Meghan’s Famous Feminist Dish Soap Story Questioned by ‘Vanity Fair’—Book

Meghan Markle’s account of changing the world as a child was stripped out of a Vanity Fair cover story after “fact checkers had raised questions about its accuracy,” according to a new biography.

The Duchess of Sussex has recalled several times, including during a United Nations speech, how she successfully campaigned, aged 11, for Procter & Gamble (P&G) to change a sexist dish soap commercial.

The ad’s narrator said “women are fighting greasy pots and pans with Ivory Clear” but the voice over was later changed from “women” to “people” after Meghan wrote in to complain, according to old footage from Nick News.

Meghan—clearly proud of her early contribution to feminist debate—told Vanity Fair the story in 2017 during her first major interview after her relationship with Prince Harry became public knowledge a year earlier.

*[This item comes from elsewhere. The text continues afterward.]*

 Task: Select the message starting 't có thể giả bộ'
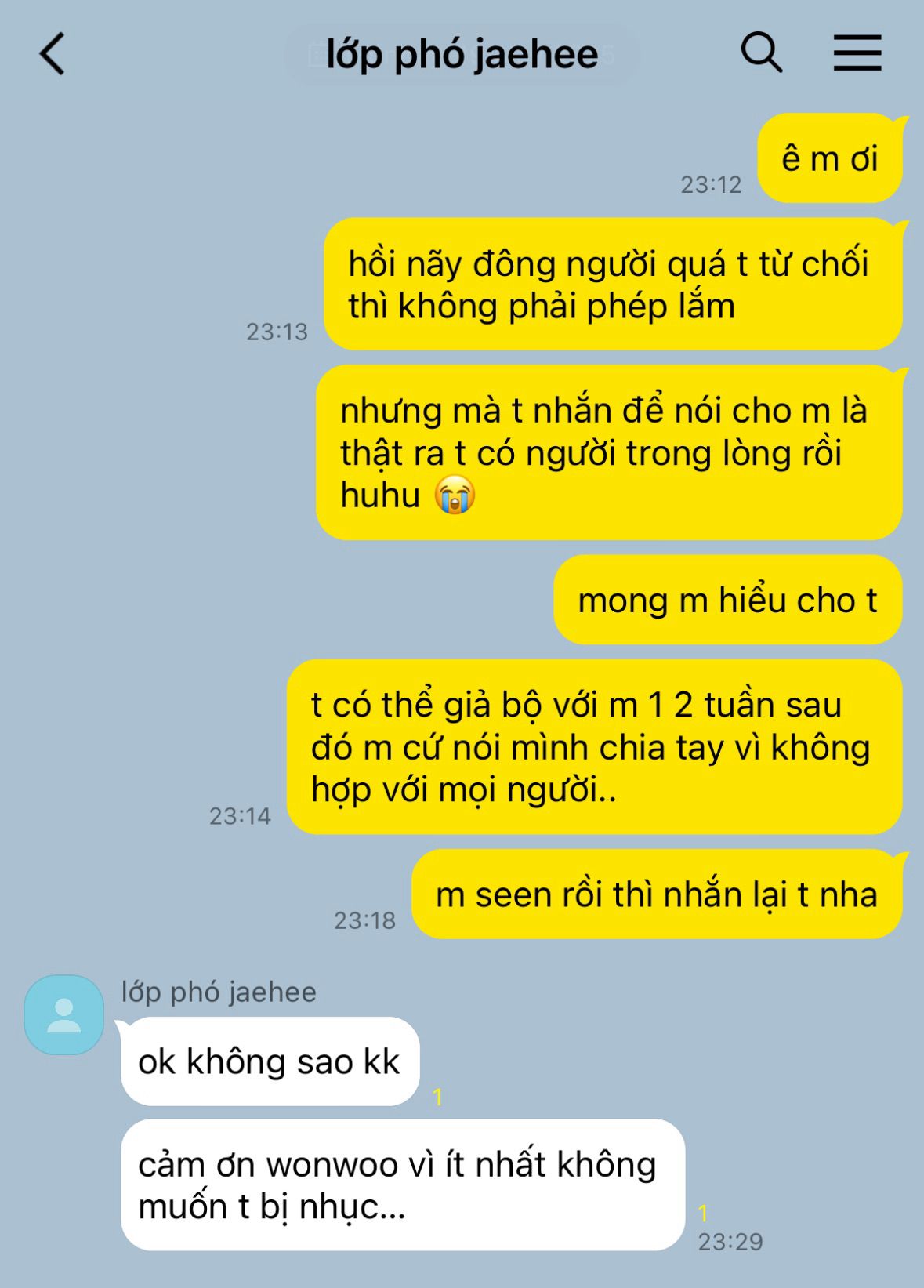pos(595,746)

However, the anecdote was cut from the cover story “after consulting P&G and advertising historians,” according to Tom Bower’s book Revenge: Meghan, Harry and the War Between the Windsors.

Tom Bower’s Claims About Meghan’s Dish Soap Campaign

The book recounts how journalist Sam Kashner was “puzzled” when Meghan hated the coverage despite the interview being “a blatant puff piece.”

In an extract printed in UK broadsheet The TimesBower wrote: “Of course, she hated the title ‘Wild about Harry’ because she was promoting her philanthropy.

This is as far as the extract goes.